Striping it not a new concept. I will be the first to say it is not my favorite paint pattern. It can easily look a bit circusy if the color contrast is bold. I can handle that look in small doses and usually stripes of the diagonal variety are better in the bolder colors. For my daughter I wanted the most subtle of shades between stripes as to not compete with her busier eclectic room. I used a Lowe's color called Westchester Tan which is just a very light yellowish color for the main wall and then went back to tape off equal distance stripes. Then I mixed in white to the remaining yellow paint to create the other color, just slightly lighter. I love how this turned out because it looks a lot like a wallpaper. It also adds dimension to an otherwise flat wall.
For the awesome ceramic moose hanging over her master bed, she taped off a square around the head. Then she took a plate and drew a semi circle in each corner where the frame curves in. She painted the square using the tape as the guide to keep the lines straight but the curved area had to be drawn and painted by hand. After the white frame was painted she filled the inside of the frame with a light brown paint color.
In the other example, she had a wooden "T" for her son Tommy's room and painted a simple box around it which can add some color and substance to an otherwise small decor object on the wall.

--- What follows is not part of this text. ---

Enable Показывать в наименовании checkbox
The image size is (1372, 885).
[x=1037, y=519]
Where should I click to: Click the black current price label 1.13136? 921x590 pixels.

This is one of my favorite paint techniques in Erin's house. It is stunning and looks great in the colors she chose. The design is floor to ceiling on the one wall but only above the woodwork trim on the other 4 walls.
So basically, or not so basically:) She painted the whole wall in a chocolate brown color which is what you see as the color of the diamonds. Then she used painter's tape to tape off the design. At the top of the wall you are painting, find the horizontal center and mark it. From the center point, make a mark every 24" to the right and every 24" to the left of your center mark. Then find the horizontal center at the bottom of the wall and repeat the same process of marking every 24" to the right and left of your center mark. These top and bottom marks will become your guides for your diagonal lines. To make the lines, start at the bottom mark and make a diagonal line up and towards the right to the corresponding top mark. For example, if you start at the bottom mark 24" to the left of your center mark, your corresponding diagonal mark will be the top mark 24" to the right of the top center mark. Once all these lines are made, make the diagonals lines that go the other direction to form the diamond shapes. Now begin taping. We always use Frog tape. For this project, use 1" Frog tape. Each diagonal line you marked will need to be taped on both sides of the line you made. So each line all have two pieces of 1" tape on either side of it. Once you double tape all diagonal lines, you will need an exacto knife to lightly cut alternating sides of the double tape line (picture). This will give you the appearance of independent diamonds.
The photos below are from George's nursery before the wall squares were done. It is a cute idea for a neutral nursery. It is also a great way to introduce your color scheme without having to do all your colors and pattern in the bedding. I love these colors together!!
She downloaded four different types of alphabet script from the Internet, printed each letter out and enlarged them on a copier. To apply to the wall, she taped contact paper to the wall where the letter would be and then taped the copied letter on top of the contact paper. She then traced the letter with a pen so that the contact paper left a faint white outline for her to hand paint the letters. Only tip would be to measure your walls and plot our spacing first and also to use a level so that the letters are level.
Hope you enjoyed our paint experiments!